While those portrayals may sometimes veer into the extreme, and rely more on stereotypes than fact, there is some truth behind cannabis’ ability to reduce stress and anxiety. That said, the connection may not be exactly what you think.
Less is More When it Comes to Cannabis
As you may know, cannabis -- or marijuana -- has two primary components: THC, which is responsible for the “high” that you feel when you use it, and CBD, which provides most of the therapeutic benefits, including relaxation and pain relief. Many people opt to use CBD-only products, which provides all of the benefits of cannabis without the high.
However, there is evidence that using cannabis with THC does have a positive effect on stress -- but only at lower doses. Perhaps surprisingly, using cannabis at higher doses can actually increase stress. This was the finding of a small study at the University of Illinois at Chicago and the University of Chicago.

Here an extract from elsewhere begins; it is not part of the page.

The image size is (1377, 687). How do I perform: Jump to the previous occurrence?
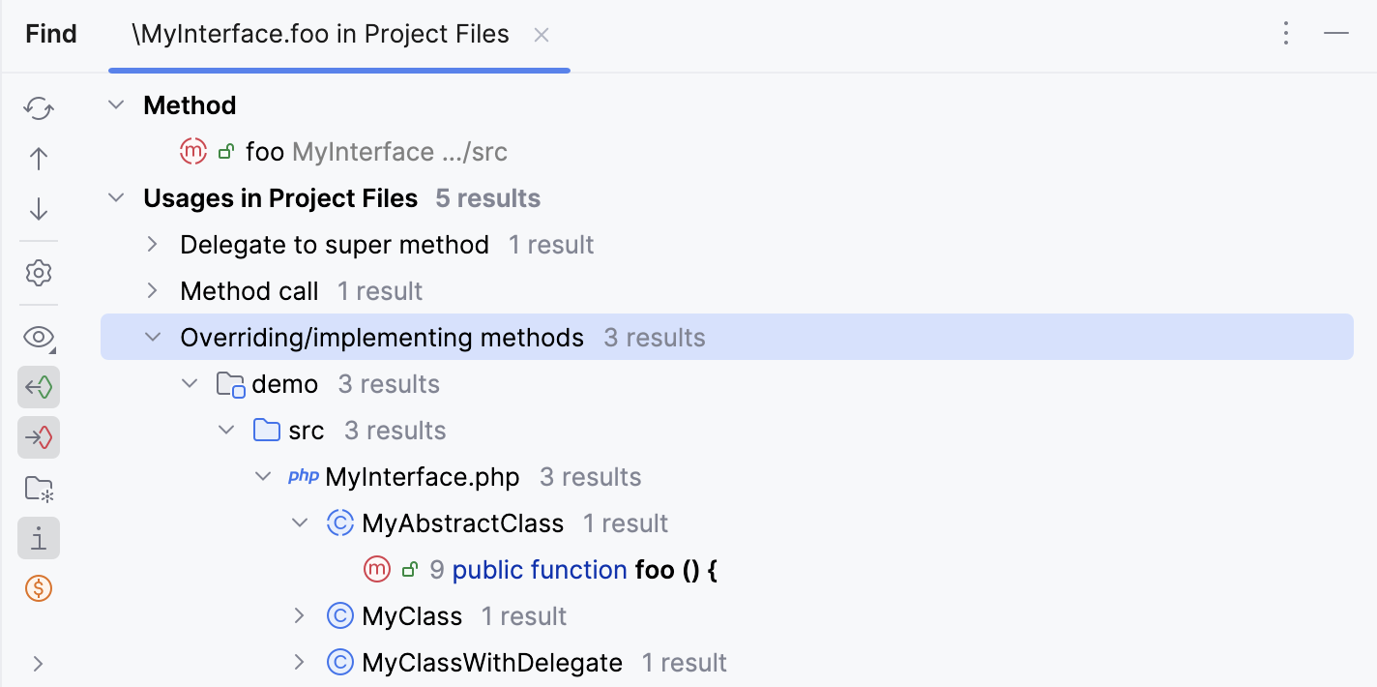(38, 158)
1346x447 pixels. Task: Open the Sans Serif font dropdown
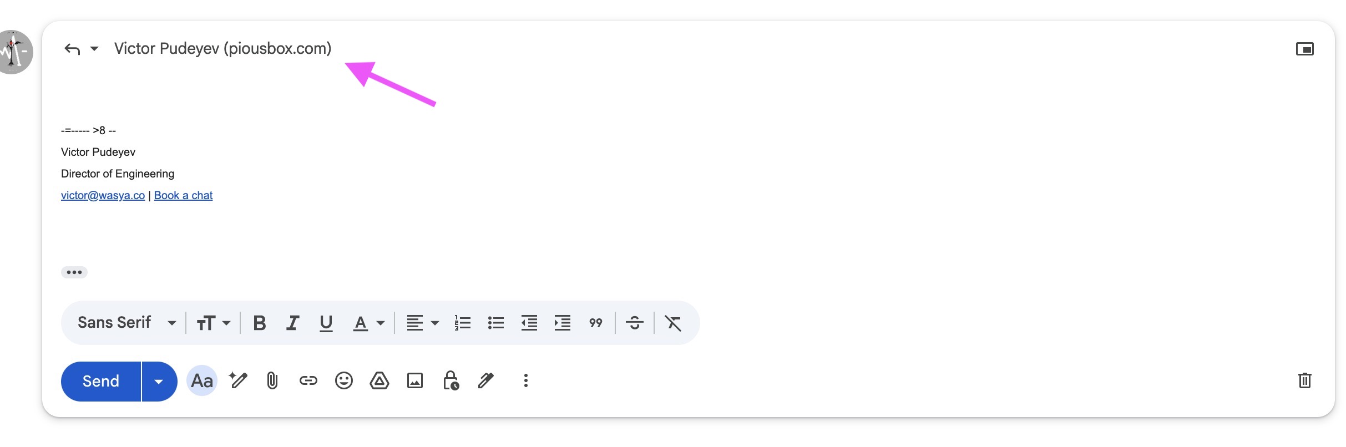pyautogui.click(x=127, y=323)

In this study, participants were given either 7.5 or 12.5 milligrams of THC before being asked to complete stressful activities, including preparing for a job interview and solving a complex math equation. Of all the participants, those who received 7.5 milligrams of THC were most relaxed and reported feeling the least amount of stress. Those who received the most THC (12.5 milligrams) reported feeling the highest levels of stress, even compared to those who received the placebo.

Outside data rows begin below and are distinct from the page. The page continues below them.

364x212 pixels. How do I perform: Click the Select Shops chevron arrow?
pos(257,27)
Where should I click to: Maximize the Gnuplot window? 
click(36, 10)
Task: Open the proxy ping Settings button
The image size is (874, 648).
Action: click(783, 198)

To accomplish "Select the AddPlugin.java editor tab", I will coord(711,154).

The researchers did acknowledge some limitations to this study, notably that ingesting THC in pill form may have a different effect than smoking. There’s also some question about how much THC is actually consumed when smoking marijuana; the researchers in this study assumed that 7.5 mg equals a few puffs of marijuana. However, other factors can also come into play, including the specific strain of cannabis being used, and the individual user’s endocannabinoid system and tolerance levels.

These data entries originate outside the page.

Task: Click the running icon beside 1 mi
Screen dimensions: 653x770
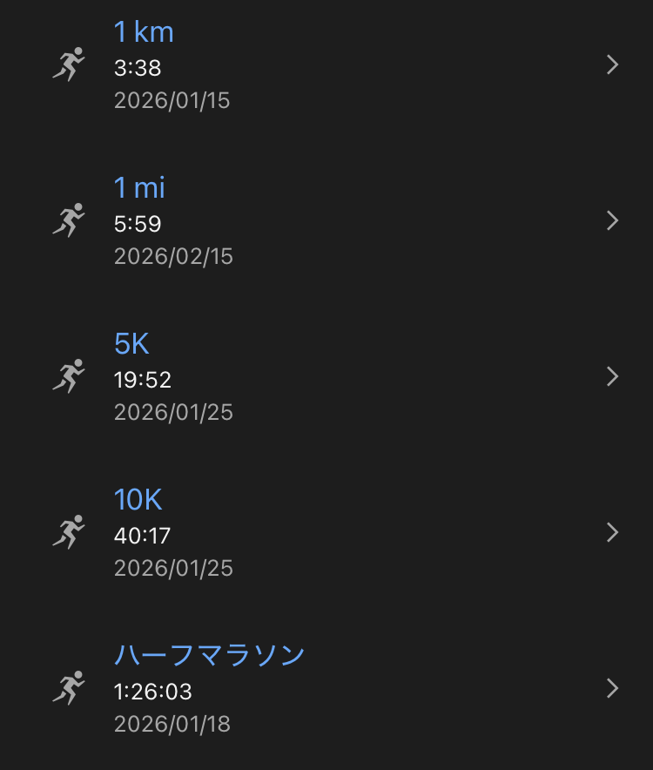Action: (x=69, y=220)
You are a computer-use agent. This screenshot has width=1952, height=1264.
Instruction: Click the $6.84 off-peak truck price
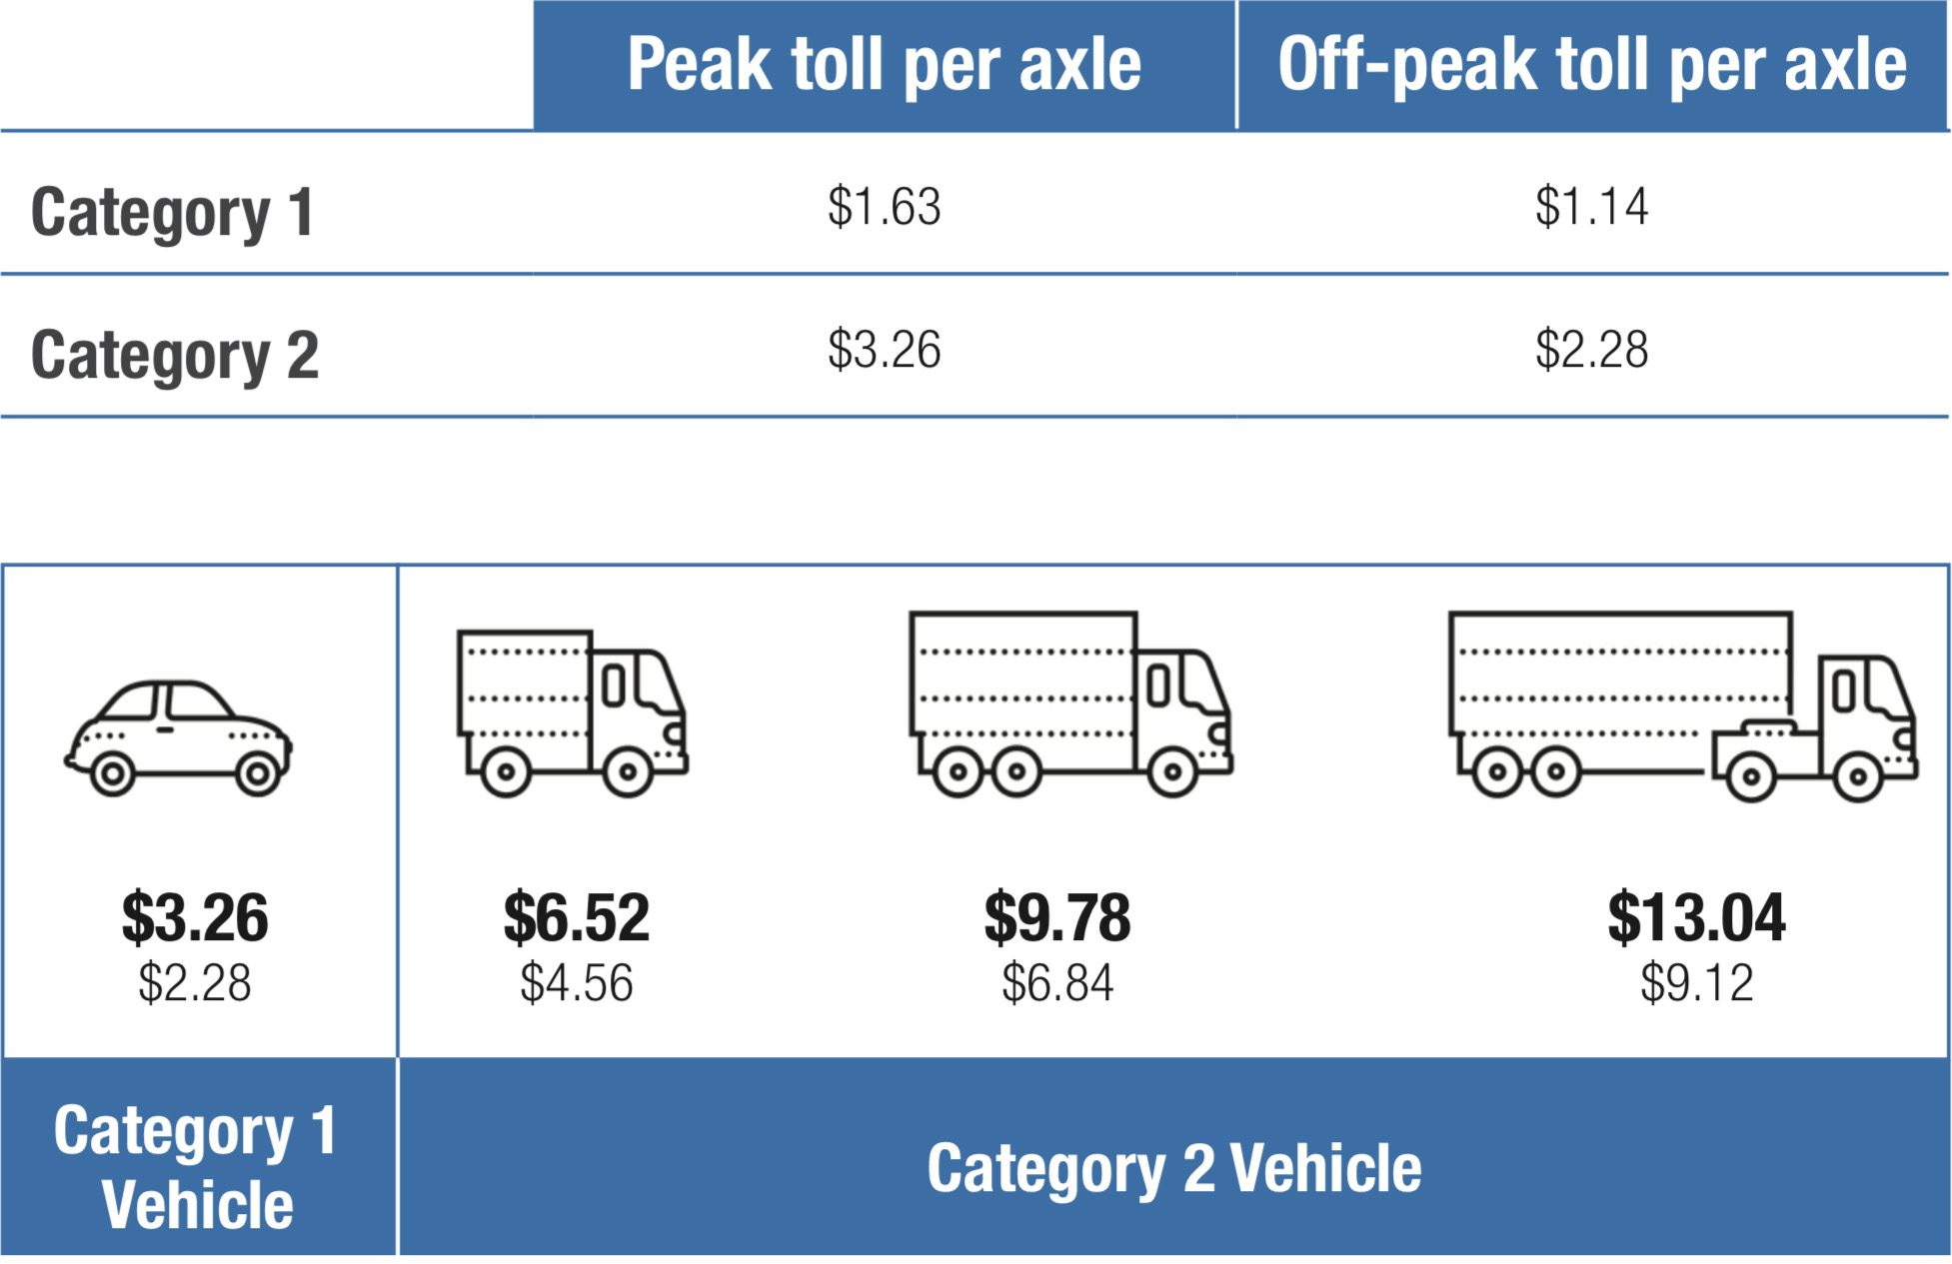click(x=1057, y=983)
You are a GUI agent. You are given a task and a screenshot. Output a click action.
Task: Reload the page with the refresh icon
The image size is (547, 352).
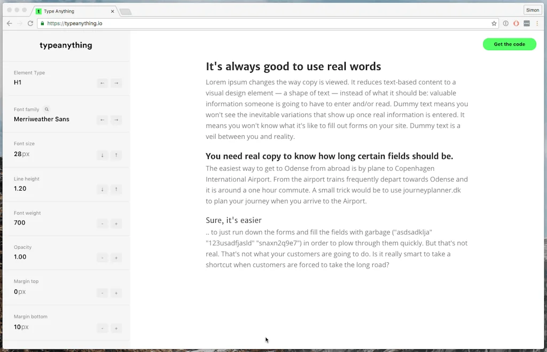tap(31, 23)
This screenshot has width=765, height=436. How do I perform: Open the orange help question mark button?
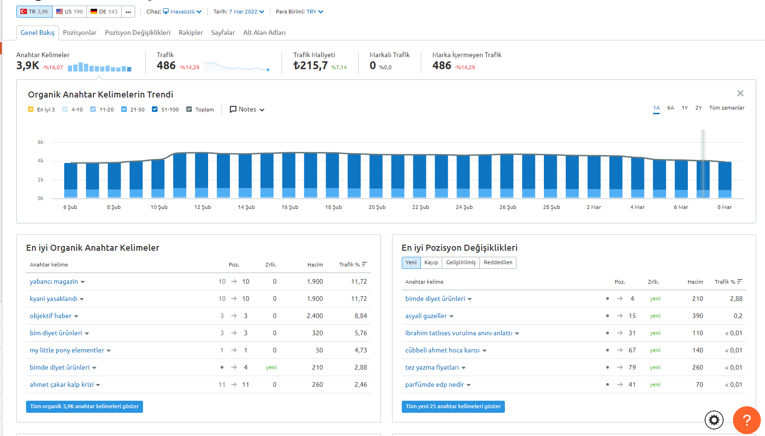[746, 420]
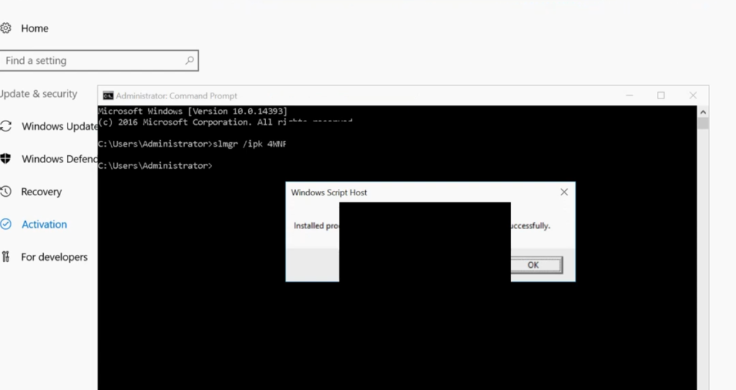The image size is (736, 390).
Task: Open the For developers text label
Action: tap(54, 257)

That said, this study does provide some significant evidence indicating that cannabis is helpful for stress relief, but only in moderation. Using too much cannabis can actually be detrimental, increasing anxiety and feelings of stress. Another study, this one at the University of Washington, supports these findings. Researchers there discovered that a single puff of cannabis that’s high in CBD provided more stress reduction benefits than 10 puffs of cannabis that’s higher in THC. In short, their findings reveal that when it comes to THC, more isn’t better, and that CBD may be the determining factor in how well cannabis helps with the management of anxiety.
Using Cannabis for Stress Safely
Although cannabis can be beneficial for helping to reduce stress, it can also have some downsides. Generally speaking, marijuana itself doesn’t typically lead to dependence, but it’s possible to become dependent on it as a “crutch,” rather than dealing with the issues that are causing the stress in the first place. There are also the dangers associated with smoking in general, and the risk that using too much could actually increase anxiety and stress.
That said, it is possible to use cannabis safely to alleviate some of the symptoms of anxiety and stress and relax, which in turn can help with sleep, reduce panic and trauma/PTSD episodes, improve overall feelings of well-being. Doctors recommend:
- Only purchasing marijuana from safe sources, such as Michigan marijuana dispensaries. Not only can you rely on a safer, more pure product, but an experienced budtender can help you select the right strain to help you with your specific concerns and offer advice on the best ways to use cannabis.
- Focusing on CBD. Using products that contain only CBD, or have a higher concentration of CBD to THC, are likely to be most beneficial for managing your anxiety. Remember, less is more when it comes to THC, and too much THC can potentially worsen anxiety.
- Starting slow, and work your way to higher doses. Until you know how cannabis will affect you, keep the doses small. Give the compounds time to work, as well. You may not feel any different at first, but don’t use more right away. It can take some time.
- Talking to your healthcare providers. Be upfront about your cannabis usage with your healthcare providers, including mental health professionals. It can make a difference in your treatment plans, especially if you are taking other medications.
If you keep these recommendations in mind, and use cannabis in moderation, you may be able to to achieve the stress relief and sense of calm you’re searching for.